Data for this exercise:
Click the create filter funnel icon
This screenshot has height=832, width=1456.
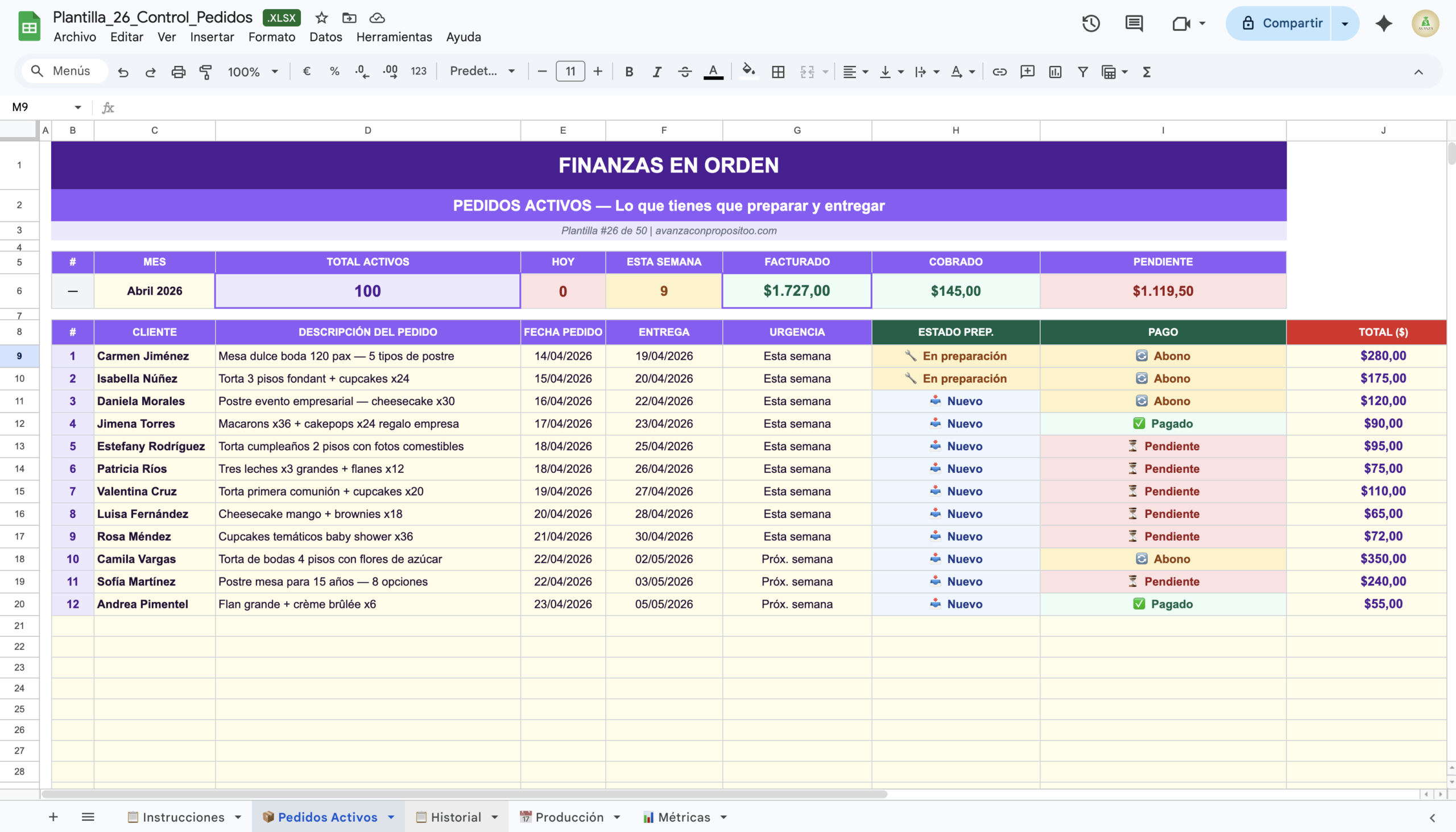(x=1082, y=72)
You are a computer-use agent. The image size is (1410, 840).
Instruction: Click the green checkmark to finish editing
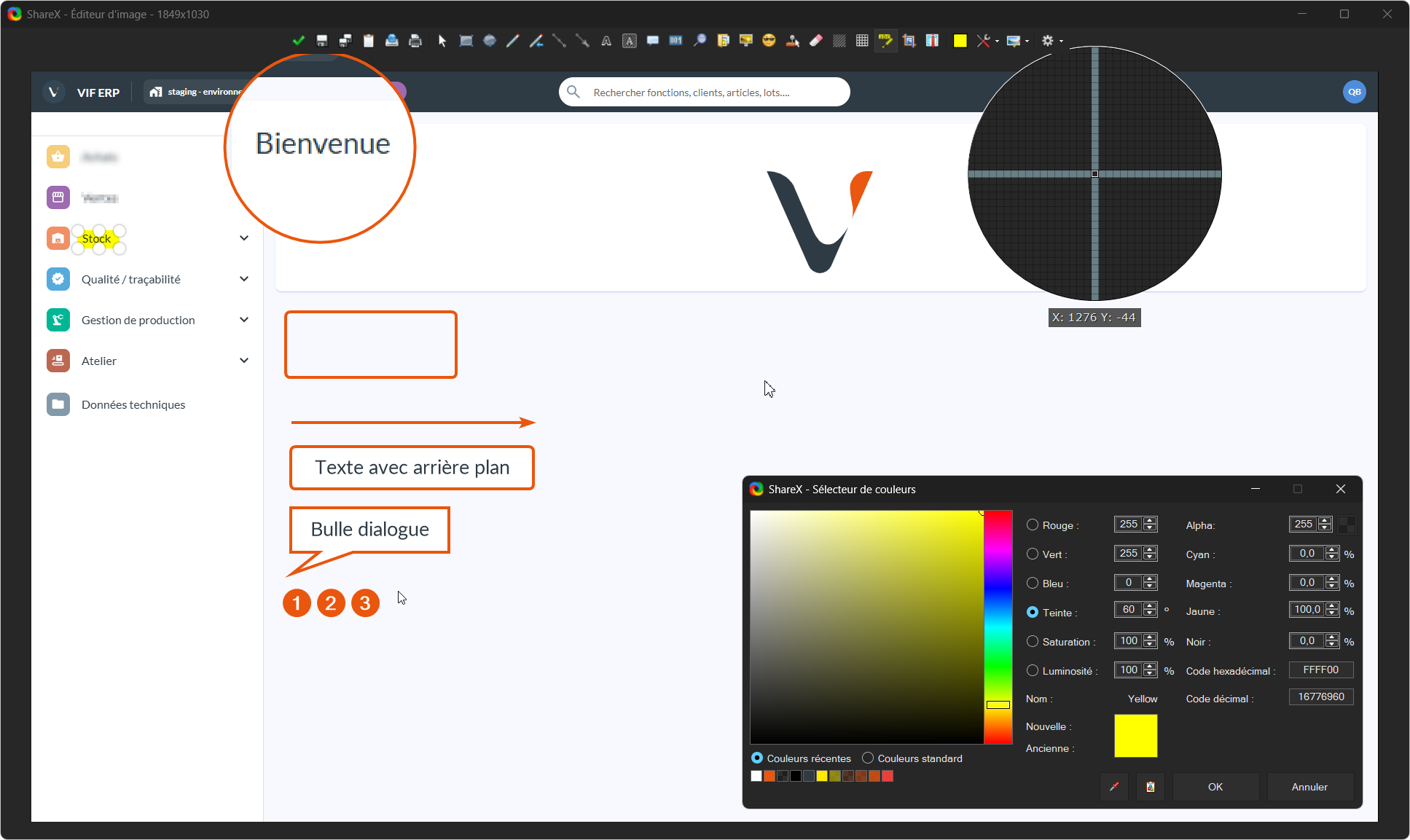(298, 41)
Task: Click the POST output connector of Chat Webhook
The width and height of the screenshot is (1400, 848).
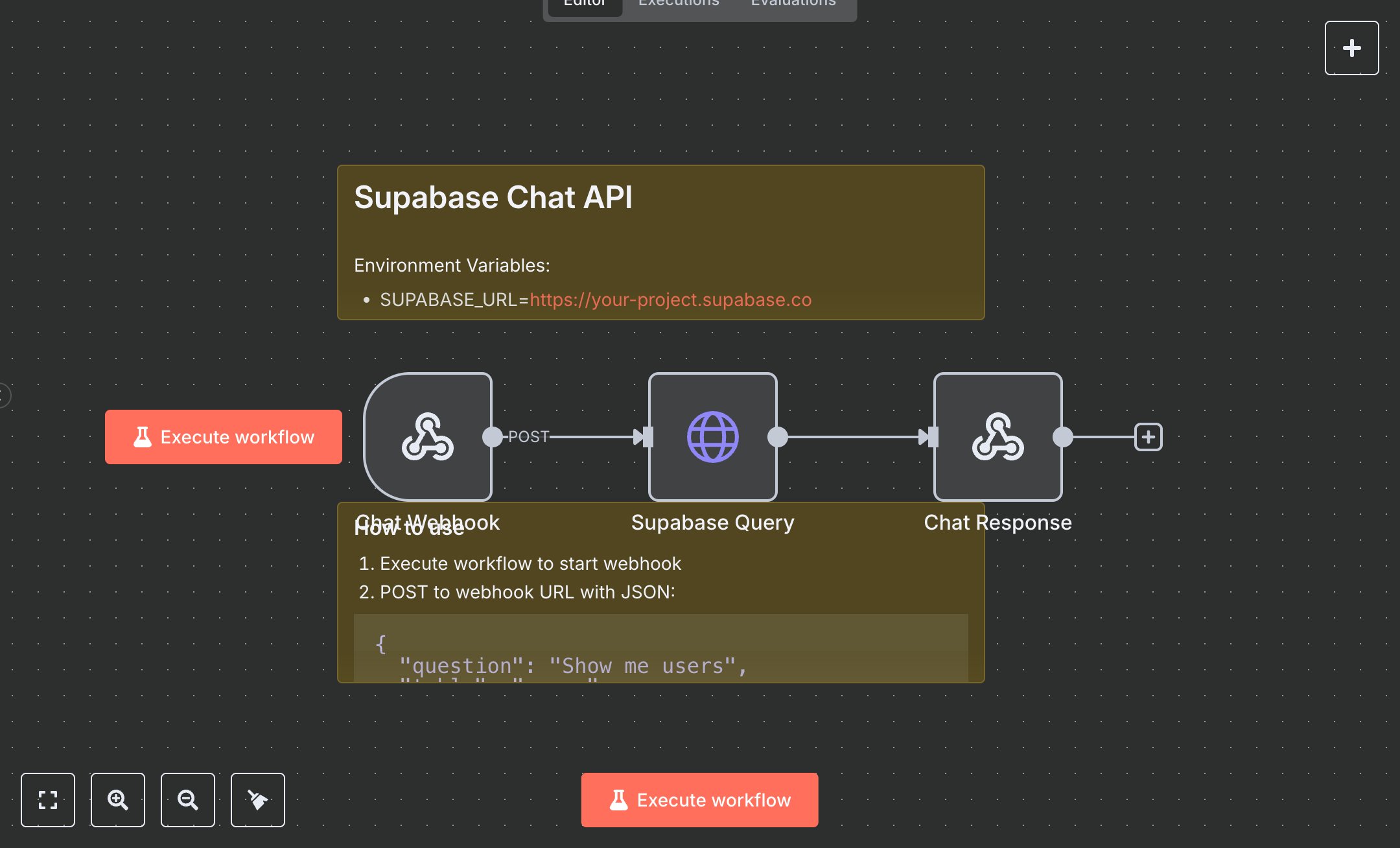Action: coord(491,437)
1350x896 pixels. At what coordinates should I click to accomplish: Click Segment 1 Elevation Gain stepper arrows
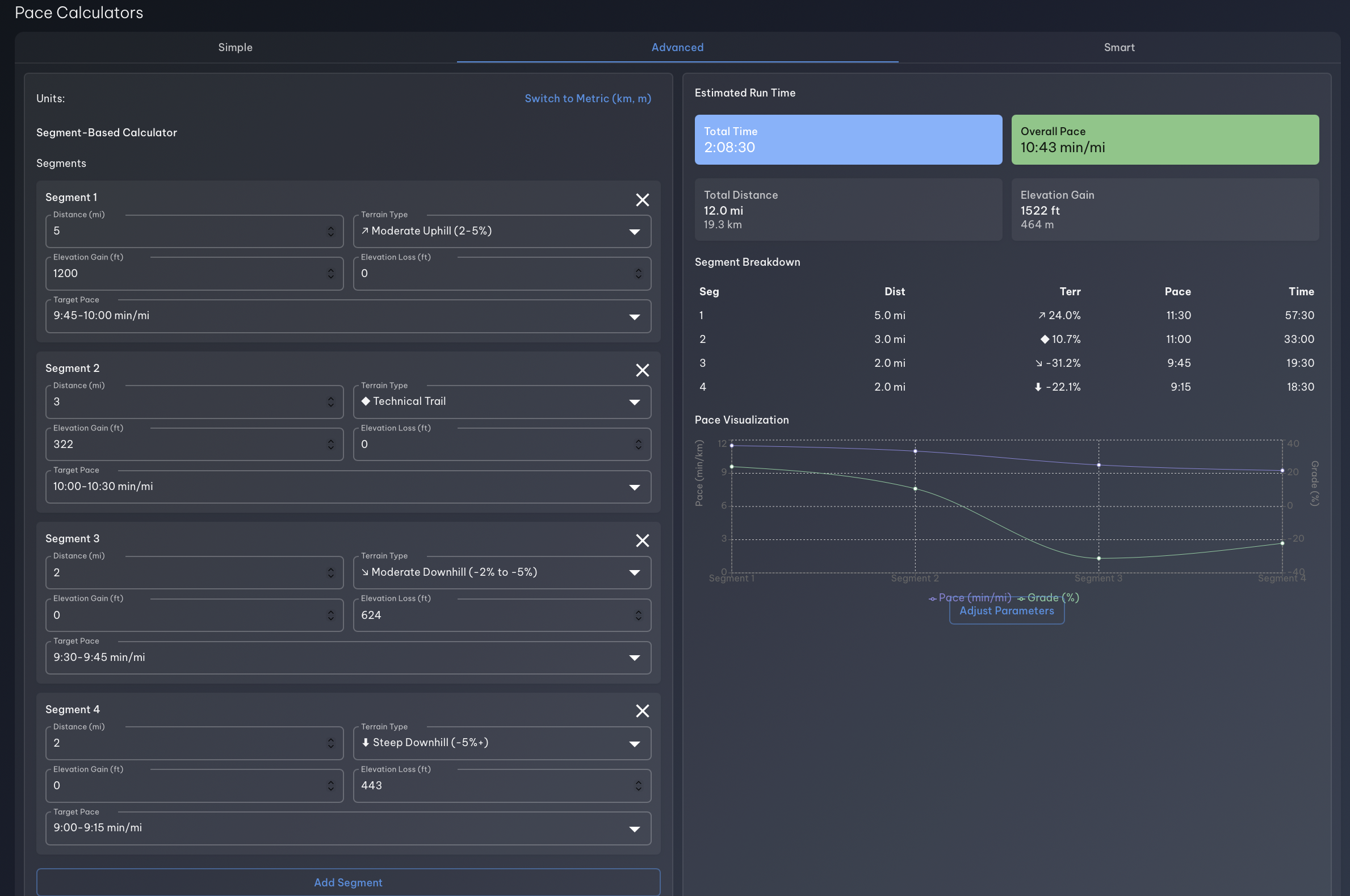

What to work on: Omit the pictures and reproduce the records above exactly.

Solution to the exercise:
Click the create filter funnel icon
This screenshot has height=832, width=1456.
(x=1082, y=72)
You are a computer-use agent. The image size is (1410, 840).
Instruction: Click the green checkmark to finish editing
(298, 41)
Task: Click the POST output connector of Chat Webhook
The width and height of the screenshot is (1400, 848).
Action: coord(491,437)
1350x896 pixels. At what coordinates should I click to accomplish: Click Segment 1 Elevation Gain stepper arrows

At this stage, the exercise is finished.